3 I can put both of my legs behind my head, at the same time.

4 I have crashed my car nine times. Once I just forgot to turn.

5 I abseiled off the Baltic. It’s very high. My legs are so short though that I couldn’t reach the wall to do that cool bouncing down thing in a James Bond style-ee. I kind of got lowered down, pathetically.

6 The more drunk I get, the higher my voice gets. After a bottle of wine, only dogs can hear me.

7 I can’t watch any movie rated higher than a “12”. I hate scary movies. Taggart is a no-no for me.

8 I believe in love at first sight. If someone doesn’t make my tummy flip, then I’m not interested. No matter how many times I get shat on, I still believe Richard Gere will rock up in a limo.

9 I once broke my hamsters back by bouncing with it on my trampoline.

10 I am the clumsiest person in the world. On my first date with Mark I dropped a plate of noodles down his settee.

11 I am scared shitless of thunder. I hate it.

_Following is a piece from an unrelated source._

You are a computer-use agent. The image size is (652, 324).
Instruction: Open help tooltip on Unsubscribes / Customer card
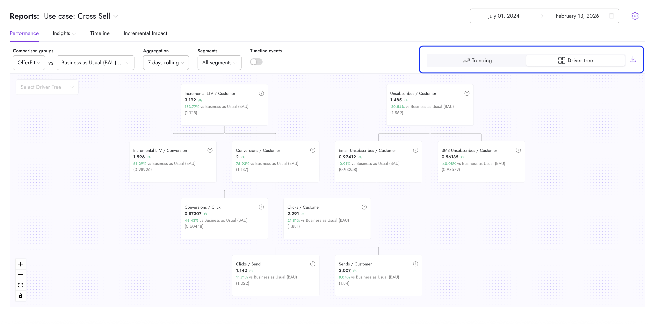click(x=466, y=93)
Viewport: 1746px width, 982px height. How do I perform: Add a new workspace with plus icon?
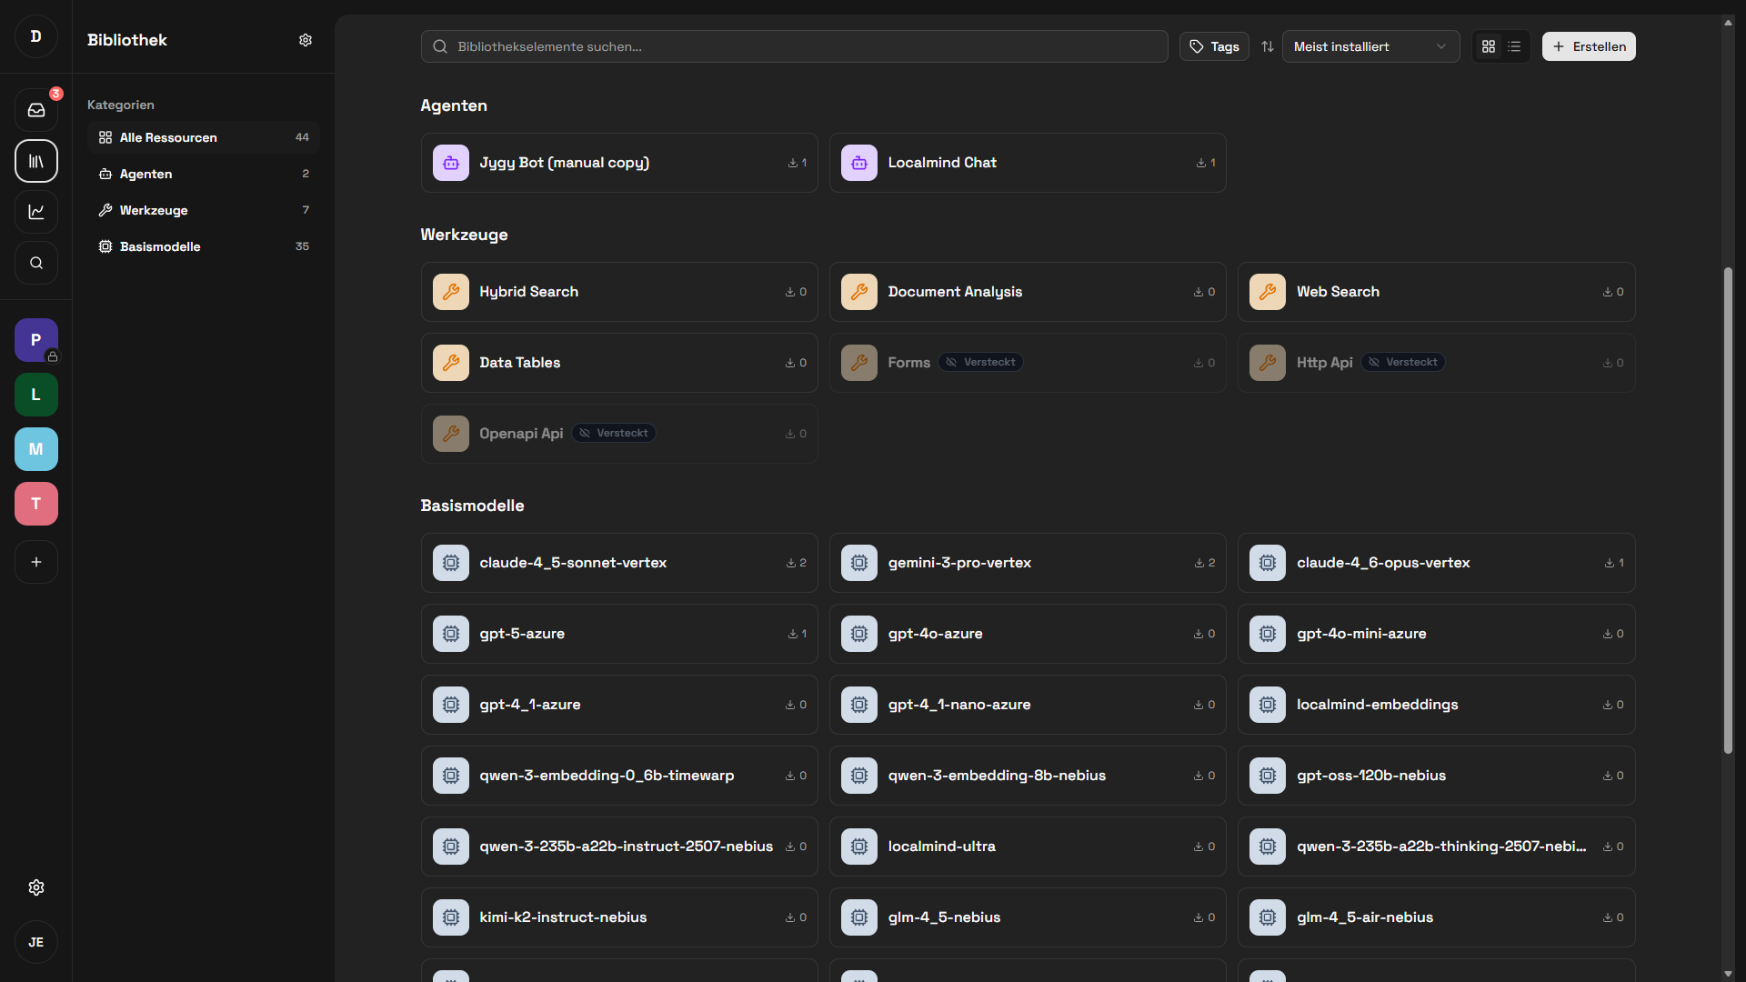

12 I got stuck in a Hurricane in Mexico. Category five. It was so scary I honestly thought I was going to die. My room filled with the sea and the windows smashed. Throughout it all, I watched Castaway in Spanish. Weeeeelson…Oh, and my mobile bill was £770. I rang everyone to say goodbye.

13 I also spent £100 on a taxi in Mexico looking for the new Harry Potter book which has just been released, only to find when I started to read it, it was in Spanish

14 I used to have four rats. They all answered to their names and would sit on my shoulder whilst I watched TV. They woke me up in the morning for work. Buttons, my favourite, got cancer. It cost me a fortune

15 I once got married for no other reason than I hit double top on a dart board. A midget exploded at my engagement.

All of the above is true. Welcome to my world. Come on in.